Batınilik
BATINİLİK, İslam dininde Kuran ve hadislerin herkesçe kavranabilecek anlamlarının ardında iç (batın) anlamlarının da bulunduğu inancını benimseyenlerin tuttuğu yoldur. Bazı mezhepler içinde yer edinmiş olmakla birlikte Batinilik’i belli bir mezhebin özelliği olarak ya da tek başına bir mezhepmiş gibi düşünmek yanlış olur. Değişik mezhepler ve İslam dışı bazı dinsel akımlar içinde de bu yolu benimseyenler vardır.
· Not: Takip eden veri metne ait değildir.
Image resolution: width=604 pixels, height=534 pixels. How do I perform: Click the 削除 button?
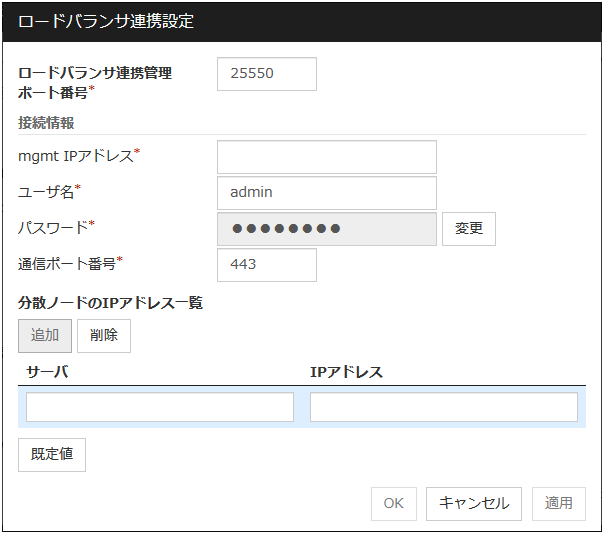pos(104,336)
Hz. Muhammed’in ölümünden sonra, halife (peygamber vekili) seçimiyle ilgili anlaşmazlıklar çıktı. Peygamberin amcasının oğlu ve damadı olan Hz. Ali’yi halife yapmak isteyenler Şiilik adı altında ayrı bir grup oluşturdular. Bu siyasal amaçlı ayrılık Müslümanlık’ın temel ilkelerinden uzaklaşmamakla birlikte giderek inanç değişikliklerine de uğradı. Halifeliği kabul etmeyen Şii topluluklar Hz. Ali soyundan gelen imamları kendi dinsel önderleri olarak tanıyorlardı. 8. yüzyılda altıncı imam Caferü’s-Sâdık’tan sonra oğlu İsmail’in imam olması gerektiğini savunanlar ayrı bir kol oluşturdular. Daha sonra gizli bir örgüt niteliğine bürünen ve İsmailiye diye adlandırılan bu gülüşü benimseyen topluluk, gördükleri büyük baskılar yüzünden Irak, İran, Hindistan, Türkistan gibi ülkelere dağıldı ve buralarda daha önce ortaya çıkıp yaygınlaşan dinlerden, düşünce akımlarından etkilenmeye başladı. Böylece inanç ve düşünce açısından İslam dünyasında bir değişim söz konusu oldu. Bu değişimin yarattığı görüş ve yorumlara göre Kuran’ın herkesçe anlaşılabilen anlamı yanında herkesin kavrayamayacağı “iç” anlamları da vardır. Bu anlamlarının anlaşılabilmesi için yorum yapabilecek ve Hz. Hüseyin soyundan gelen bir imama (kaimu’z zaman) gereksinim vardır. Bu imam sözcüklerin gizli anlamlarını ortaya çıkartarak, yeniden anlamlandırarak ya da harflerin sayısal değerlerini kullanarak bir sonuca varır. Bu yolla ulaşılan gerçek, kişiyi dine uygun bir yaşam sürdürmesi için aydınlatır. Gizli anlamları bulan kişi için artık dinip bağlayıcı kuralları geçerli sayılmaz. Böylece ibadetin biçimsel olarak yerine getirilmesine de gerek yoktur.
Batınilik’in İsmailiye görüşüyle ilgisi olmayan, değişik zamanlarda ve değişik görünüşlerle ortaya çıkmış birçok kolu vardır. “Kaddah” diye de anılan İran asıllı Meymun bin Deysan ve Hamdan Karmat 9. yüzyılda, Fatımi Devleti’nin kurucusu Mehdi Ubeydullah 10. yüzyılda, Hasan Sabbah ise 12. yüzyılda Batinilik’in değişik kollan olarak görülen dinsel ve siyasal hareketleri başlattılar.
Batiniler’in büyük baskı görmesi, tarih boyunca pek çok eleştiriye uğramaları, yazdıkları kitapların yakılması ve oturdukları kentlerin yakılıp yıkılması kendilerini gizli tutmalarına yol açmıştır. Korunmak ve düşüncelerini egemen kılmak için Batiniler de birçok yol denediler. Kimi zaman şiddete başvurmaktan çekinmediler. İslam ülkelerinde çatışmalara giriştiler, ayaklanmalar ve suikastlar düzenlediler. Rey ve Isfahan kentlerinde büyük bir gizli örgütlenmeyi ve ayaklanmayı gerçekleştiren Haşan Sabbah, İran’da hüküm süren Büyük Selçuklu Devleti’ni güç duruma sokmuştu. 1092’de Büyük Selçuklu Veziri Nizamülmülk de bu düşünceyi benimseyen eylemciler tarafından öldürülmüştü.